Seeking to boost his party's campaign in the state, BJP president Amit Shah is likely to hold two rallies later this month and Prime Minister Narendra Modi is expected there next month, he said.
Tripura's Left Front government is credited by many with ushering in an era of peace following a long spell of insurgency and its chief minister, Manik Sarkar, who is at the helm for 19 years, enjoys a clean image.
Deb, however, attributed this positive perception about Sarkar's standing to "clever marketing", arguing that a "principal must be judged by his school's performance and not how he appears".
The number of cases of atrocities against women is huge and the state's unemployment rate stands at 20 per cent, the highest in the country, while 67 per cent of the people are below the poverty line, he said, accusing the Left Front government of unleashing violence against its political rivals.
"Three of our tribal leaders have been killed," he claimed.
Tripura has also benefited a lot from the rural employment guarantee scheme MNREGA and it was largely due to the efforts of the Modi government, he said.

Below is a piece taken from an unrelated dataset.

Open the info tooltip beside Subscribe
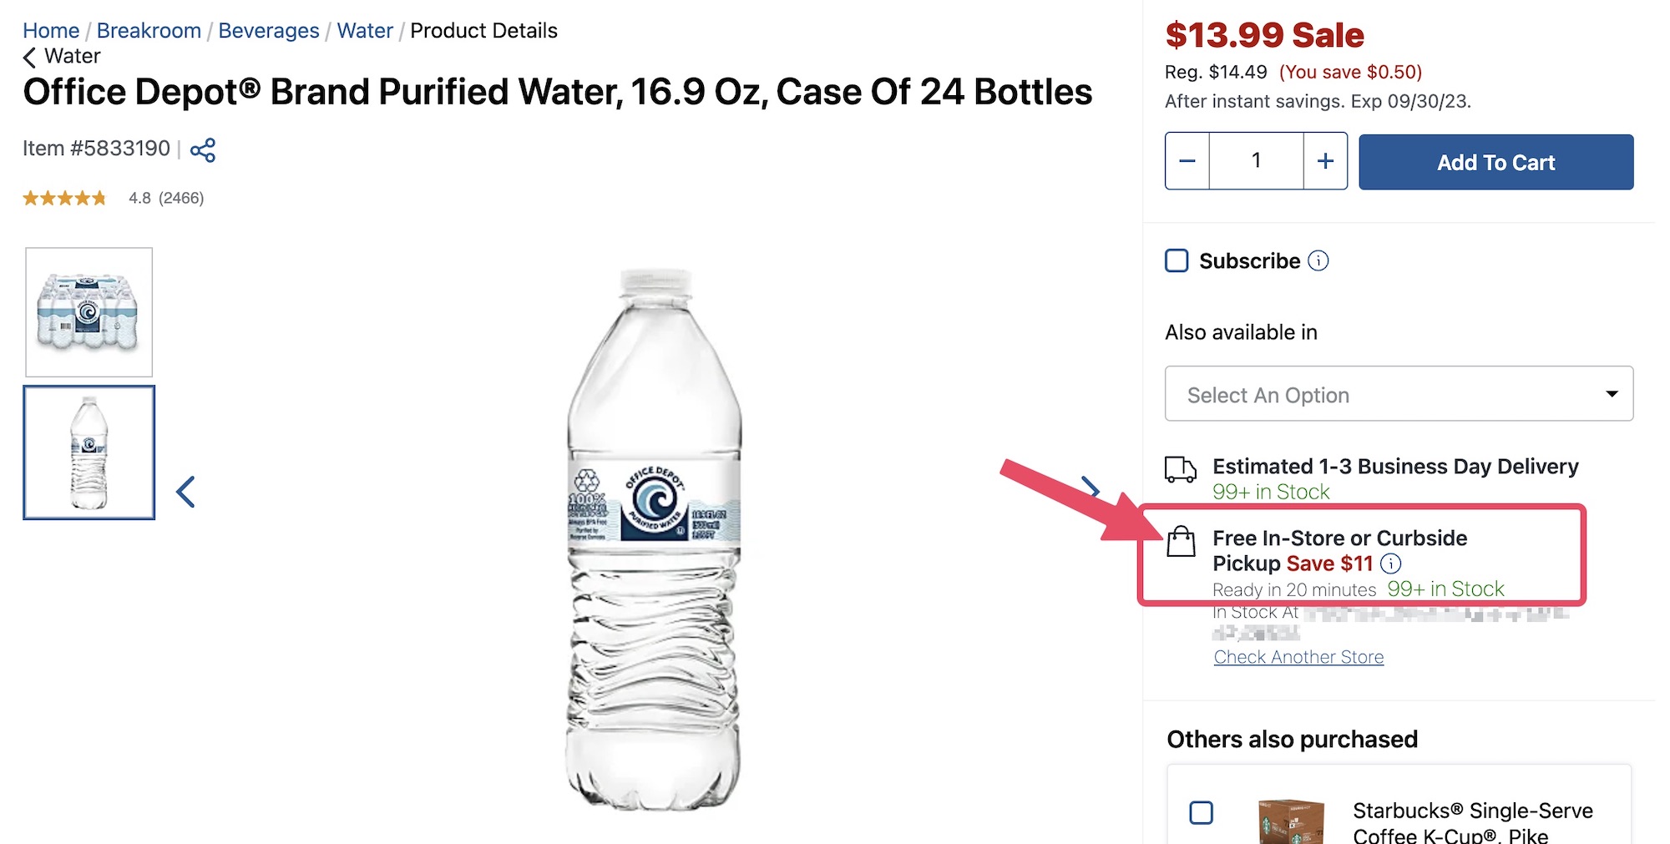 [x=1318, y=261]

He alleges that the central government has been paying its 90 per cent of the share of Rs 177 wage per day per person, while the state has failed to give the remainder 10 per cent.
The BJP did not win a single seat in the 60-member assembly in the last polls in 2013, but its high-voltage political campaign in the state since Shah took over as the party president in 2014 and desertion from the opposition Congress and TMC ranks to its fold have boosted its presence in the tiny northeastern state.
Several Congress MLAs, who had won on anti-Left platform, first joined the Trinamool Congress after their party joined hands with the Left in West Bengal and then they switched over to the BJP after the Mamata Banerjee-led outfit too was seen getting cosying up to the idea of a larger anti-BJP alliance.
Deb said that the BJP was the number two party in all the assembly bypolls and local elections in the state behind the Left as he ruled out any alliance, and said the BJP would field candidates in all 60 seats.
"Congress and TMC are finished. It will be a straight fight between the Left and us," he said.